> **EXERCISE GOAL**: Output the exact lines that start at the one containing "You are a GUI" and continue to the last line of the entries below; do not output pictures.
===== AVAILABLE DATA
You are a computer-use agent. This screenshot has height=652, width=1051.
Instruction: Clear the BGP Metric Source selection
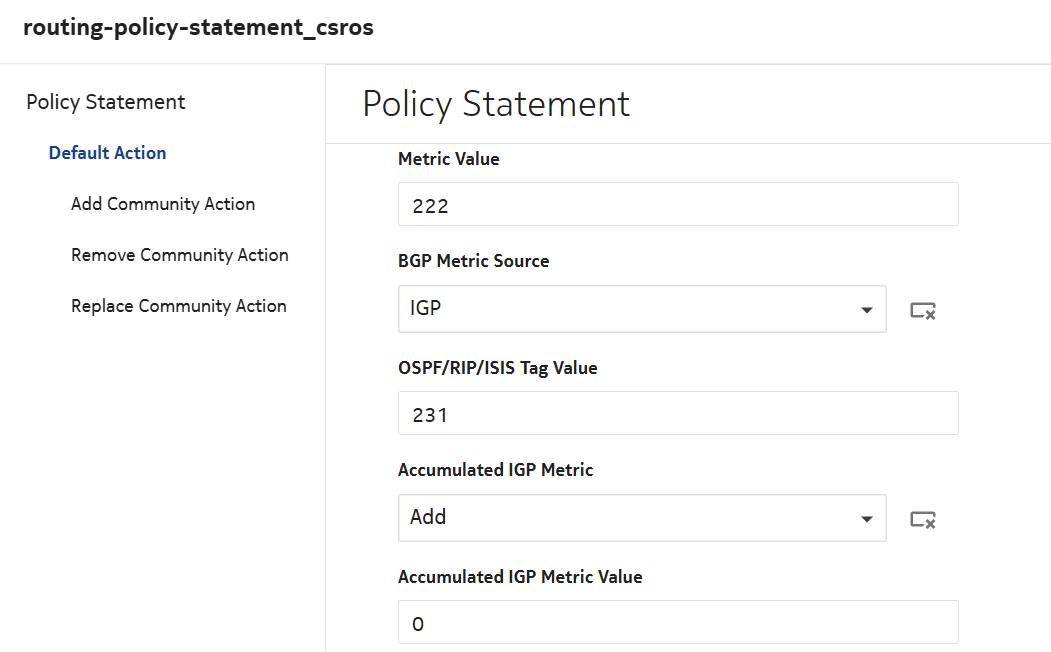pos(922,310)
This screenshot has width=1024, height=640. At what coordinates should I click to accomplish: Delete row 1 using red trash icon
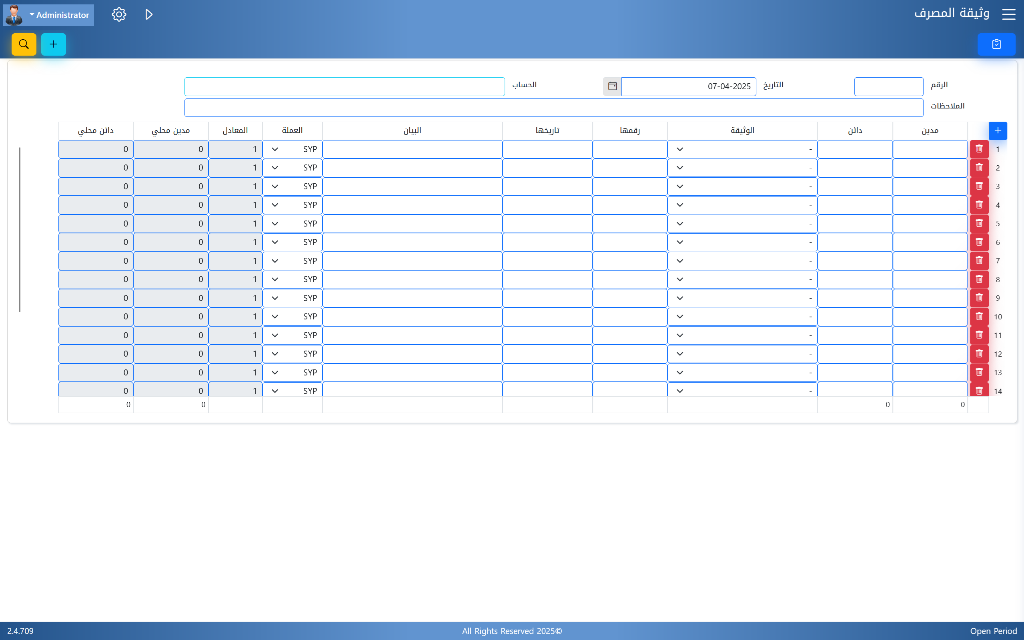tap(979, 149)
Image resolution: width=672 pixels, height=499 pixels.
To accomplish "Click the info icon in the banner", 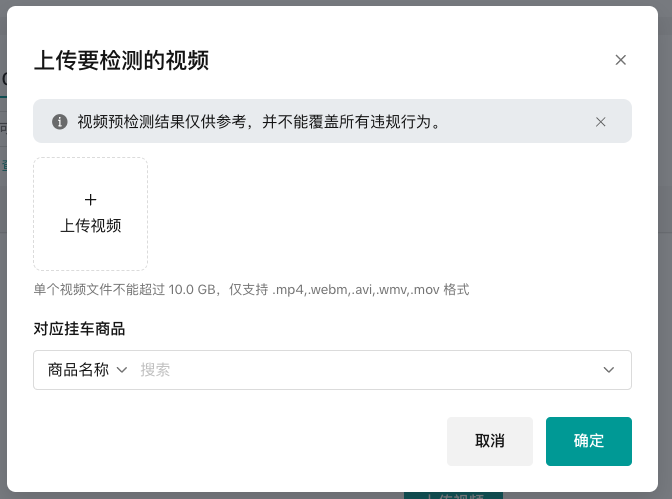I will 59,122.
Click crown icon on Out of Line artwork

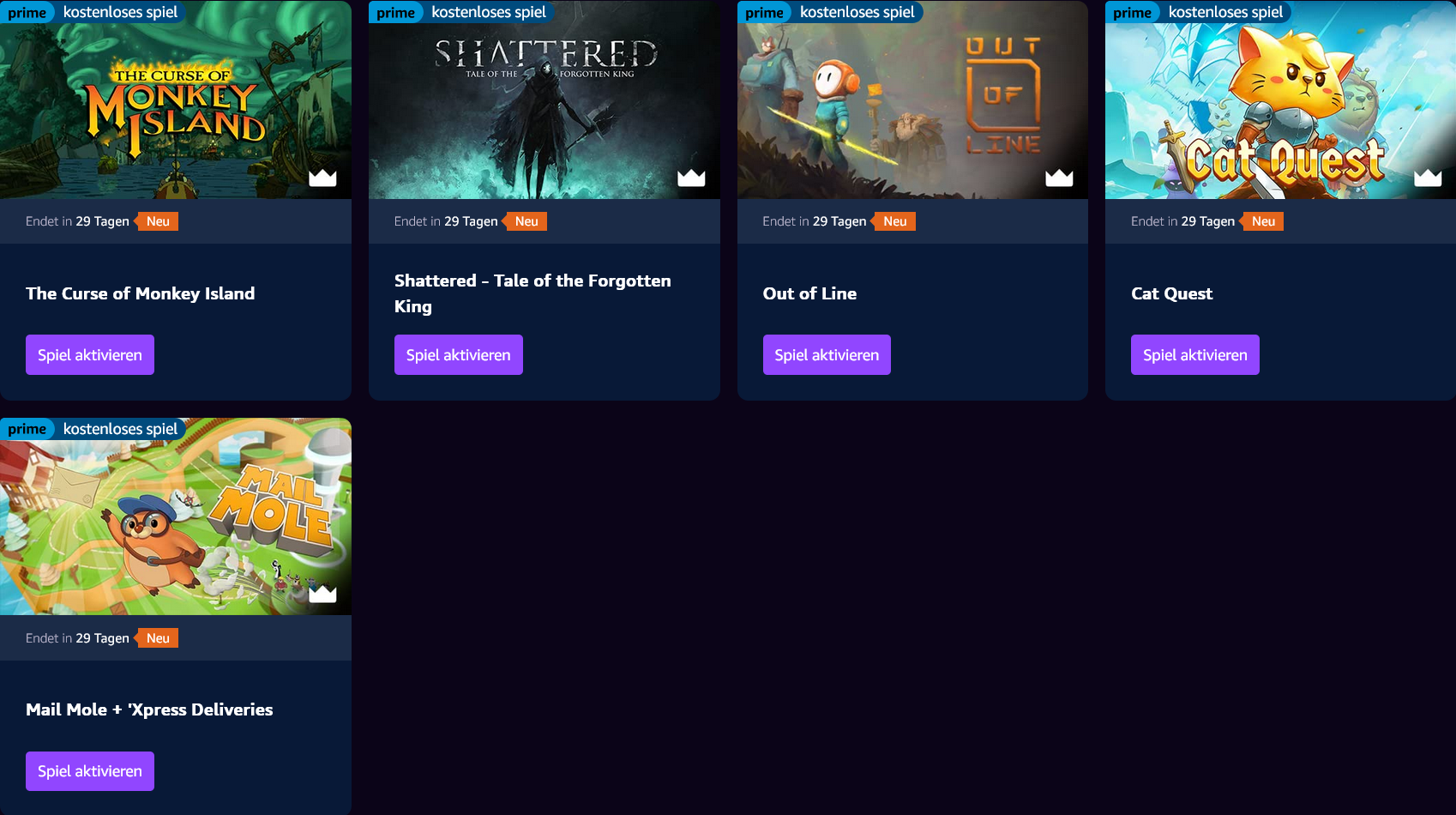pos(1059,178)
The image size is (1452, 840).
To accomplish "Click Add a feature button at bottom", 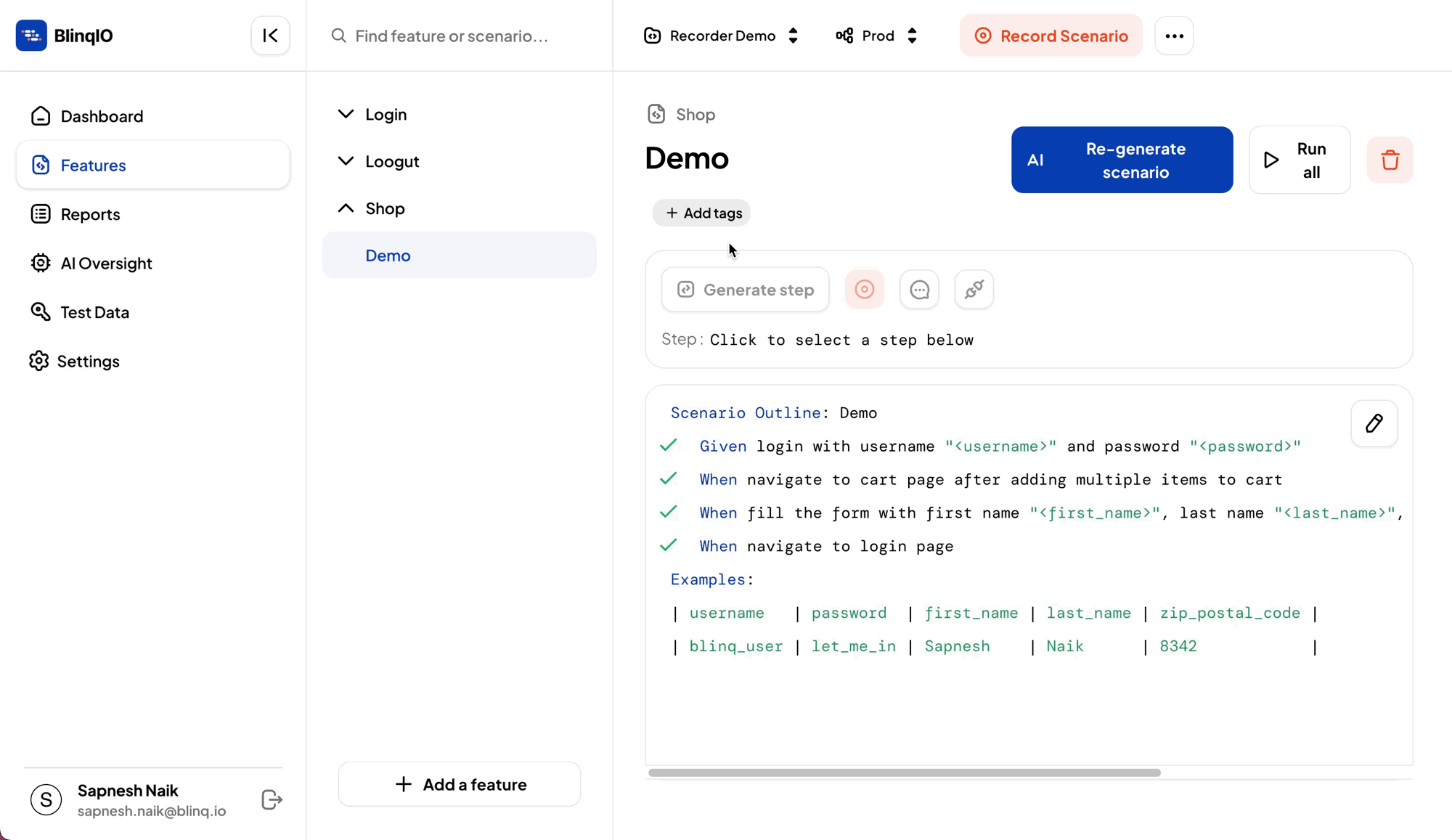I will pos(460,784).
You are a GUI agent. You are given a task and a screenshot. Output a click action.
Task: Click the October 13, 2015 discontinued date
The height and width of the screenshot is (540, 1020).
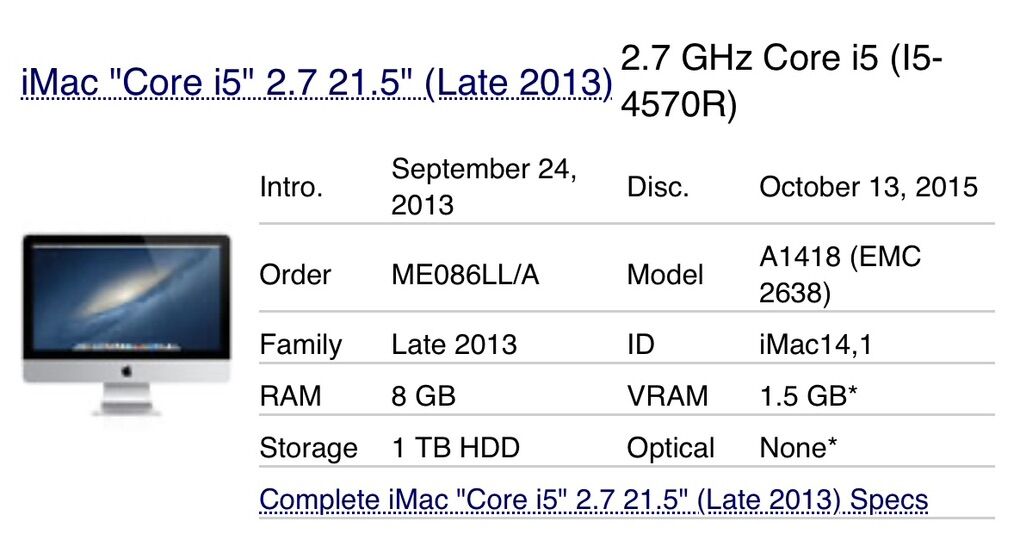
==========
> **ANSWER TO THIS TASK**:
You are a GUI agent. You are given a task and a screenshot. Output a click action.
Task: Click the October 13, 2015 discontinued date
The height and width of the screenshot is (540, 1020).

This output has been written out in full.